在ユーゴ中国大使館「誤爆」の驚くべき“真相”

執筆者:藤田洋毅 2000年9月号
カテゴリ: 国際
エリア: 中国・台湾 北米

「わが国の某所に持ち込み、徹底的に分析しています」――信頼すべき中国筋がこう明かす。昨年三月、ユーゴスラビア軍に撃墜された米のステルス戦闘機F-117のエンジン部分は現在、中国にあるというのだ。
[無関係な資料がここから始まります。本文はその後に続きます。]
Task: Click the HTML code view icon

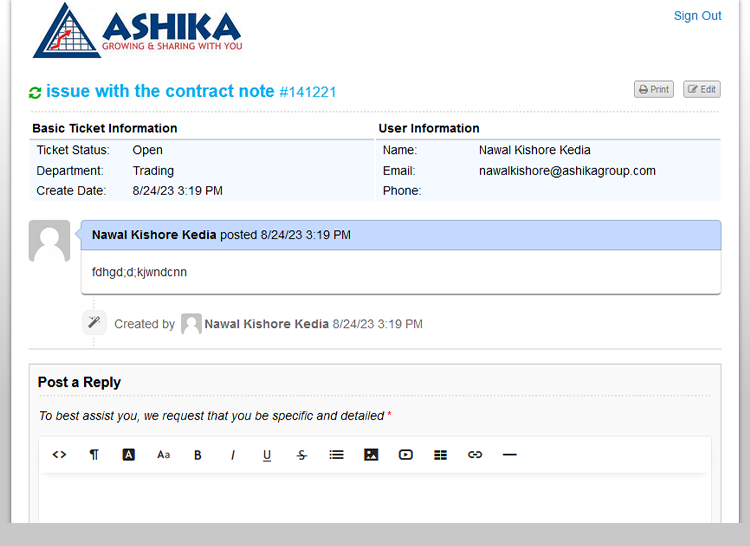Action: pyautogui.click(x=59, y=455)
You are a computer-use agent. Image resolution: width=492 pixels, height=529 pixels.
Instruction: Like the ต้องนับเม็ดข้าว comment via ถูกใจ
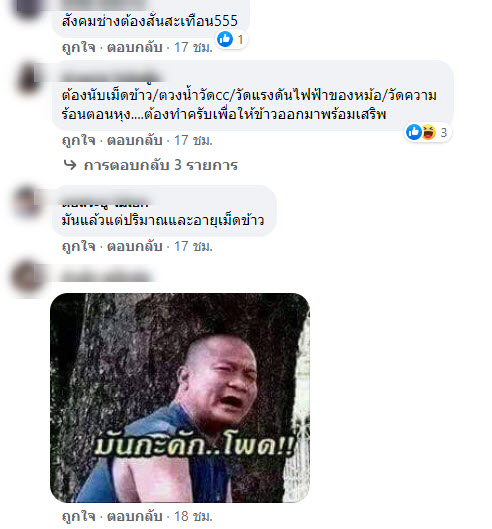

そして、同年五月に起きた米軍による在ユーゴ中国大使館「誤爆」は、軍事機密の塊であるこのエンジン部分を、「絶対に中国に引き渡してはならない。粉砕しなければならないとするペンタゴンの企みだった」と断言するのである。 確かに、NATO空爆に際し各国の外交団や民間人が続々とユーゴから退去する中、ただ中国のみが人員を増派したことは、当時、欧州外交筋で話題になった。中国は新たなる戦争の形態を見せつけた湾岸戦争で情報収集に出遅れた反省を基に、空爆直前に総参謀部二部を中心とする軍の情報関係者や国防科学技術工業委員会の分析官らをユーゴに送り込んだのだ。同時にユーゴ政府に「十分に根回しし」、政治・外交的な支援と引き換えに、ユーゴが獲得した軍事技術の提供を求めていたという。 そこにステルス機撃墜の報が舞い込んできた。ユーゴ側の説明と中国側の分析を総合すれば、撃墜の真相は以下の通りになる。 レーダー反射面積を極小化し、レーダー波を吸収する特殊な塗料をまとったステルス機といえど、ミサイルを発射したり爆弾を投下する時には胴体の爆弾倉を開く。だがその爆弾倉内部には、ステルス塗装などを施していない。ユーゴ軍は「レーダー波を上方に照射。爆弾倉が開く瞬間を捕らえ、いっせいに対空砲火を浴びせたようだ」という。